Patients with slow dysrhythmias only require classification of their stability. All other details (e.g., P wave characteristics, Type I or II second‐degree block, junctional versus ventricular escape) add little value in prehospital management. Slow stable dysrhythmias need no intervention besides continued monitoring for deterioration. Slow unstable dysrhythmias require external pacing (preferred) or atropine (0.5‐1 mg IV in adults, repeated up to 2‐3 mg total). Transcutaneous pacing is best started as early as possible to maximize the potential for mechanical or clinical capture and restoration of perfusion [7, 8]. Also, do not delay pacing in unstable patients to administer atropine.
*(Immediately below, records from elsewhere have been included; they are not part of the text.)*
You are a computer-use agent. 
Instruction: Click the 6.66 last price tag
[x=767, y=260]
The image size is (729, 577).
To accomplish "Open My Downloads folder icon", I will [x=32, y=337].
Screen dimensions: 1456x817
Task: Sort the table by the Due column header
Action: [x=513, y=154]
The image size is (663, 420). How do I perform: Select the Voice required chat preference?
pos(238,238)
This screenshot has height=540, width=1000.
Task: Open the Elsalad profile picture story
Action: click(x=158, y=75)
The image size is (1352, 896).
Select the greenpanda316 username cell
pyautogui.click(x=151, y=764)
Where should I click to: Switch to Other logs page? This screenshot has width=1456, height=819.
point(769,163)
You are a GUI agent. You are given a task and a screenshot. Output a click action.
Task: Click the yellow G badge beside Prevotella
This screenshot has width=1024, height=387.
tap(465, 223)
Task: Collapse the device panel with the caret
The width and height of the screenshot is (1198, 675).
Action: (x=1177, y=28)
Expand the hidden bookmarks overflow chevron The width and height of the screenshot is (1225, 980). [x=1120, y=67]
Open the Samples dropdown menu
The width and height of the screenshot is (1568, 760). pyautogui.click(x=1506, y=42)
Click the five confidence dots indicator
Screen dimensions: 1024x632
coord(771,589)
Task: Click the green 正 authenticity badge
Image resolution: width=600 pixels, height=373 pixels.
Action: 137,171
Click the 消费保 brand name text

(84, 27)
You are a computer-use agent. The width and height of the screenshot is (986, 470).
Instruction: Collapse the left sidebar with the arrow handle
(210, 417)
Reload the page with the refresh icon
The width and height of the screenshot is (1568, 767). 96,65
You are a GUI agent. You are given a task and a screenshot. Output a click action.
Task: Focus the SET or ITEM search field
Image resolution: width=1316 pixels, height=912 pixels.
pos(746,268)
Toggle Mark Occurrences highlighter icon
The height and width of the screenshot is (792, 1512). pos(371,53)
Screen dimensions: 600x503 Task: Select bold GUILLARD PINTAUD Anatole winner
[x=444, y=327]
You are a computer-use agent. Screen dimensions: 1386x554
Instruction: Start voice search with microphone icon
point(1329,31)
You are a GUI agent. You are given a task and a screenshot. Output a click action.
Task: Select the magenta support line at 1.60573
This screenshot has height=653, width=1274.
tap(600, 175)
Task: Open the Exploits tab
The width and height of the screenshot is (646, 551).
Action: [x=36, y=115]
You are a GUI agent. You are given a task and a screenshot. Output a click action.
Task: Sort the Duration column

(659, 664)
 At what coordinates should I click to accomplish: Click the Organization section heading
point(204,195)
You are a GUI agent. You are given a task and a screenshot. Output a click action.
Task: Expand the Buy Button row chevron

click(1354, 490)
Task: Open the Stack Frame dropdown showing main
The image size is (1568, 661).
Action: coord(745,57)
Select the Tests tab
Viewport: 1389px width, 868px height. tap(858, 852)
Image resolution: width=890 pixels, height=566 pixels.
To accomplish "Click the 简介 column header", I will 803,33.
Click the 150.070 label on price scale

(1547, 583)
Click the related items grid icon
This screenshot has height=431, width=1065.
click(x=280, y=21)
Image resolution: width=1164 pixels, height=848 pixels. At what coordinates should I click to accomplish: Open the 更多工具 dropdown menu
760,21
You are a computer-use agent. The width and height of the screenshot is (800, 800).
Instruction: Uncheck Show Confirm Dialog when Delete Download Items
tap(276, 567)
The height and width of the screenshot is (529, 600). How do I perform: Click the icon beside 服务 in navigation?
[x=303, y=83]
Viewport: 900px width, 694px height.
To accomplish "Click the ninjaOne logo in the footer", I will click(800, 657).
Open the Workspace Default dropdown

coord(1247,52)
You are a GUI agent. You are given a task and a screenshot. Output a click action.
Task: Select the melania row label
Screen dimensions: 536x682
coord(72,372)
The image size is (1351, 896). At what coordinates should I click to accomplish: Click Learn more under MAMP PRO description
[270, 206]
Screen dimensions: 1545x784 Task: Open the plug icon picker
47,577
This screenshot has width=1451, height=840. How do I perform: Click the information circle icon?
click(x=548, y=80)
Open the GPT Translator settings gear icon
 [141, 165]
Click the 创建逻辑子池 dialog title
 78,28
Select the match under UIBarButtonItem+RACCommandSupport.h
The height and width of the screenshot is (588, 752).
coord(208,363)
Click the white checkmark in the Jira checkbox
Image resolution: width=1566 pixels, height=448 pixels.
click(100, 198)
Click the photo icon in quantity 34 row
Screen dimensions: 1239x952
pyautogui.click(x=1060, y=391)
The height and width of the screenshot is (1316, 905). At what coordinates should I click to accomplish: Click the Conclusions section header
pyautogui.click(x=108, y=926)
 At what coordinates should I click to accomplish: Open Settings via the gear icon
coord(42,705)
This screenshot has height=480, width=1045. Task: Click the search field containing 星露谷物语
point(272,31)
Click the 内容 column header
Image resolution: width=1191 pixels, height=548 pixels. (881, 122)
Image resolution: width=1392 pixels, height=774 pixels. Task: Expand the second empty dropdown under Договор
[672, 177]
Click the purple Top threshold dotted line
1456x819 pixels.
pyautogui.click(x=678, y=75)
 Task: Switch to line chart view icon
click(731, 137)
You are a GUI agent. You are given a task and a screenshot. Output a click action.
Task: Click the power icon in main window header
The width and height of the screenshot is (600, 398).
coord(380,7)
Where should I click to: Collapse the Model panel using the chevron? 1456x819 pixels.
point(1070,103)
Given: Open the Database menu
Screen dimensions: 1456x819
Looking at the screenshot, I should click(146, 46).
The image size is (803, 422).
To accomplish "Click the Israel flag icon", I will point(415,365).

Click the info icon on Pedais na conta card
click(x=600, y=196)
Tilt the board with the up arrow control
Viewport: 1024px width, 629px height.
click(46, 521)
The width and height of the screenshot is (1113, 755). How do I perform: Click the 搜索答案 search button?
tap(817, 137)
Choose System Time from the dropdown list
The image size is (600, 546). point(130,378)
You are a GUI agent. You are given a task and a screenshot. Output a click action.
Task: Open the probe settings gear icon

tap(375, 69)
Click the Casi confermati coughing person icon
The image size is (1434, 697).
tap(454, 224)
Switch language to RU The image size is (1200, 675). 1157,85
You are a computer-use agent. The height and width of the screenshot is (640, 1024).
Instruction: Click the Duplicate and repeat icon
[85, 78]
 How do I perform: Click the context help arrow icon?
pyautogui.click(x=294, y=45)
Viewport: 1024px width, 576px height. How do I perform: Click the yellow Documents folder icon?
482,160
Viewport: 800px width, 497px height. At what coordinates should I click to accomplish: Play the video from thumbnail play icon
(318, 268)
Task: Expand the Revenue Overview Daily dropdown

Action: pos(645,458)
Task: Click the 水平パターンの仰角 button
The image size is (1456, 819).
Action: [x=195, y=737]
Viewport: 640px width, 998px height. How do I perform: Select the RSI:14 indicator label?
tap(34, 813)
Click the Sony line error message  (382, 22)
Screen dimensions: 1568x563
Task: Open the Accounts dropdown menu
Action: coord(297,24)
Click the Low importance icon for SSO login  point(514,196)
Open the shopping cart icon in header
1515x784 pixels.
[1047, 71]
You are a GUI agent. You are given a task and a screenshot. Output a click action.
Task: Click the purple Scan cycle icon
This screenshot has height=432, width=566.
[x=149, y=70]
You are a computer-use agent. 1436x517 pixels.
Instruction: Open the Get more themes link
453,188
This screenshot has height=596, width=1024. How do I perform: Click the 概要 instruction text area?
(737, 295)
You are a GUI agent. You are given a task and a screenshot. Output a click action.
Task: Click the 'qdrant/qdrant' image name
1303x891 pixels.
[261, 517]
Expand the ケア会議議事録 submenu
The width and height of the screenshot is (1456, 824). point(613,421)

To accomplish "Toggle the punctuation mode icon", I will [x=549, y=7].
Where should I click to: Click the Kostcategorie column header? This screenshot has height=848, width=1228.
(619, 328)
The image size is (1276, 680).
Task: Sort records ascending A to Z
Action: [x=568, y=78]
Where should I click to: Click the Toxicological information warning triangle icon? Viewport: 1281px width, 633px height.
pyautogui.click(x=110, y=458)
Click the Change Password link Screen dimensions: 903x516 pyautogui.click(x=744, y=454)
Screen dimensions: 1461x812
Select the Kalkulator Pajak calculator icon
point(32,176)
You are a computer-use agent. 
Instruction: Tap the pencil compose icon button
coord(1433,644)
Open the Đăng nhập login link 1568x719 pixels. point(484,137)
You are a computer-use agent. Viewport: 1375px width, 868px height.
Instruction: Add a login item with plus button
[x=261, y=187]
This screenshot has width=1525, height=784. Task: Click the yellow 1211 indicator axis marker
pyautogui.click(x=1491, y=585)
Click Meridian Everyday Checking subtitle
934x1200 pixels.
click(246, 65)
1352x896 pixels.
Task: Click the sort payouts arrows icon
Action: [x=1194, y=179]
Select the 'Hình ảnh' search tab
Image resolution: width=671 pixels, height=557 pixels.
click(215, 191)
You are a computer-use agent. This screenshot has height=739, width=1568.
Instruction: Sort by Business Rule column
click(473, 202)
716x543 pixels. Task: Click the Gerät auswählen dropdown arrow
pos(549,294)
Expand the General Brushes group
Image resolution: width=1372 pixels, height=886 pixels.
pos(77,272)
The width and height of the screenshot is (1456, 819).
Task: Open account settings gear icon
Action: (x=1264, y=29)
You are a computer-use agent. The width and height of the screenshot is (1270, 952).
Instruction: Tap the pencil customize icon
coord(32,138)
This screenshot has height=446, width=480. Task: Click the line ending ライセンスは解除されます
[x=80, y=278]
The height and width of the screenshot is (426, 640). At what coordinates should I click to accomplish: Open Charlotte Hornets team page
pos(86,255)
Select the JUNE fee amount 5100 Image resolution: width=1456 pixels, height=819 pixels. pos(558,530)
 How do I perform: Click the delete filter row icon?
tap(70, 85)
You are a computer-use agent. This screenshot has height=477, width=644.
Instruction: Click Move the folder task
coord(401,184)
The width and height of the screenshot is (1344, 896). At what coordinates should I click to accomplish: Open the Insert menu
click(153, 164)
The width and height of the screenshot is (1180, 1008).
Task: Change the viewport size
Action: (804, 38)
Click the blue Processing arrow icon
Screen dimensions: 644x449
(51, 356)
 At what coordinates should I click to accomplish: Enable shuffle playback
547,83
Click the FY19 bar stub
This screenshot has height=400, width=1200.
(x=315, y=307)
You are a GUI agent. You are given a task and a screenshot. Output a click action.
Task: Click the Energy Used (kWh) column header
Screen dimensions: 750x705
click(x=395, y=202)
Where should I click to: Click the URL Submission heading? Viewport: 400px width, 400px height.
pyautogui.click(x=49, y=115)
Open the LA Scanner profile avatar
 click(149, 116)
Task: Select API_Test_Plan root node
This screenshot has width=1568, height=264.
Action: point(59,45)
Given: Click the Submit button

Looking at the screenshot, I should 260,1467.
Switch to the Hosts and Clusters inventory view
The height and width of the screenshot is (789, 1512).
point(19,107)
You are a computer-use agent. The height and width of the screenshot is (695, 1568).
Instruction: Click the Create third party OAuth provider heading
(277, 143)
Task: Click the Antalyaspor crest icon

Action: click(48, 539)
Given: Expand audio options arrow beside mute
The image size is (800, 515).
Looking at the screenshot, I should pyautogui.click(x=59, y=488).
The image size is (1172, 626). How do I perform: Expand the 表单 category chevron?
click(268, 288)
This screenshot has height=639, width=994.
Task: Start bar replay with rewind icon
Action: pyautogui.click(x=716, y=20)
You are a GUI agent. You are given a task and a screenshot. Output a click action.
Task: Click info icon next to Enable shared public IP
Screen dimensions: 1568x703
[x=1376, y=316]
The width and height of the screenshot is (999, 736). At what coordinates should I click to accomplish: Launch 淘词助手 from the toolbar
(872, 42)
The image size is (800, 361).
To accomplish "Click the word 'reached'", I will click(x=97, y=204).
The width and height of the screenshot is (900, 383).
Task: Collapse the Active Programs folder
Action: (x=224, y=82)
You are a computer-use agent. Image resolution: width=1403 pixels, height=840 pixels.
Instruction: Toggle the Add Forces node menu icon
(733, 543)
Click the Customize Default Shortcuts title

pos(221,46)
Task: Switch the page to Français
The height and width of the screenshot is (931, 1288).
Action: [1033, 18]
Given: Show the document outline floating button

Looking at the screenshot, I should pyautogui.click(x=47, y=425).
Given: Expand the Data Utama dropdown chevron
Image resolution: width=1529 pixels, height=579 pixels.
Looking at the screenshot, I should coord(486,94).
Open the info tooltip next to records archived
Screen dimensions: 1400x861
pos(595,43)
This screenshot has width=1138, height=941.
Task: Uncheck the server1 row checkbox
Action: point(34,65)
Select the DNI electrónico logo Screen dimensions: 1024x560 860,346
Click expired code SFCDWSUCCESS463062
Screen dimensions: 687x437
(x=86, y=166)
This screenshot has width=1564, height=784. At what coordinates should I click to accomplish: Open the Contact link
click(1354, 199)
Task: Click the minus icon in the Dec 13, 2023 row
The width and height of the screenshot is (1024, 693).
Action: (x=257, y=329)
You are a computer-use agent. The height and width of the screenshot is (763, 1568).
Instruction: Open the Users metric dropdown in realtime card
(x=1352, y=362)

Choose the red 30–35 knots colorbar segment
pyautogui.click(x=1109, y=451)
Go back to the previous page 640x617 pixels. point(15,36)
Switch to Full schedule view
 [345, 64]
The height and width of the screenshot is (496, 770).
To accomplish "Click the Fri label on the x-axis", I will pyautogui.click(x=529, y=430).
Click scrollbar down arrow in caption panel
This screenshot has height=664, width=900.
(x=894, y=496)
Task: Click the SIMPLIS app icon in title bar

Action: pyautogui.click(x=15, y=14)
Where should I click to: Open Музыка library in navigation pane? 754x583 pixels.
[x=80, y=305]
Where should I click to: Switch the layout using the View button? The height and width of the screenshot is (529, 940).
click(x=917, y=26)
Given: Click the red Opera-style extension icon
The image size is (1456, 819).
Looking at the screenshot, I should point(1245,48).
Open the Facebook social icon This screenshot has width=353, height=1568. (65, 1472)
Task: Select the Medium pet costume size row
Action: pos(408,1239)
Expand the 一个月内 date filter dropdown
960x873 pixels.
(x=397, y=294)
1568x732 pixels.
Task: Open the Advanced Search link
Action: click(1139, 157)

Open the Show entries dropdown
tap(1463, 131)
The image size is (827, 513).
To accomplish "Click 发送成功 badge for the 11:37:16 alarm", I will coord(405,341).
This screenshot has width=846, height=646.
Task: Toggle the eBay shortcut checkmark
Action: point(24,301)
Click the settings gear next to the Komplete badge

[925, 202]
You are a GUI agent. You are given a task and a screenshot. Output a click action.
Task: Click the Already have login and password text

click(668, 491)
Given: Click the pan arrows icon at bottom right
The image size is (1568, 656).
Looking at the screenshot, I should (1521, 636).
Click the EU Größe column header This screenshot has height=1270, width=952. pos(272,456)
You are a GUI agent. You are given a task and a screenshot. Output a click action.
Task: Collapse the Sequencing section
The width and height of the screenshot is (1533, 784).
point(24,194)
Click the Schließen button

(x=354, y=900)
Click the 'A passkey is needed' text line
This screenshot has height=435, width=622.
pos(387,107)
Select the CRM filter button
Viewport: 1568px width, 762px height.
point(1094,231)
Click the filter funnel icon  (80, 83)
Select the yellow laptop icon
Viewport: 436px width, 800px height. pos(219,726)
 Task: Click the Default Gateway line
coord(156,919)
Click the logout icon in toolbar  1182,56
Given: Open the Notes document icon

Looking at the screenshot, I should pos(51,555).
Conversely, concerns of clinical deterioration after atropine are unwarranted when the correct dose is given to those with symptomatic bradycardia, though there may be no response. In adults, a vasopressor infusion and an IV fluid bolus should be administered if transcutaneous pacing (or atropine) has normalized the heart rate but hypotension persists.

Internal pacemakers should prevent bradycardias, but they may malfunction. When a patient has pacer spikes on the ECG and is still bradycardic, the pacemaker is not working properly, and the patient should be treated in the same fashion previously described with atropine or external pacing. The pacer pads should be kept 10 cm or more away from the internal pacemaker pouch. In‐depth evaluation of pacemaker function should be deferred to the emergency department (see Chapter 11).

Bradycardias resulting from beta‐blocker or calcium channel blocker overdoses may be refractory to atropine. In these cases, glucagon (1‐3 mg IV) may improve the heart rate. Again, drug administration should not delay transcutaneous pacing.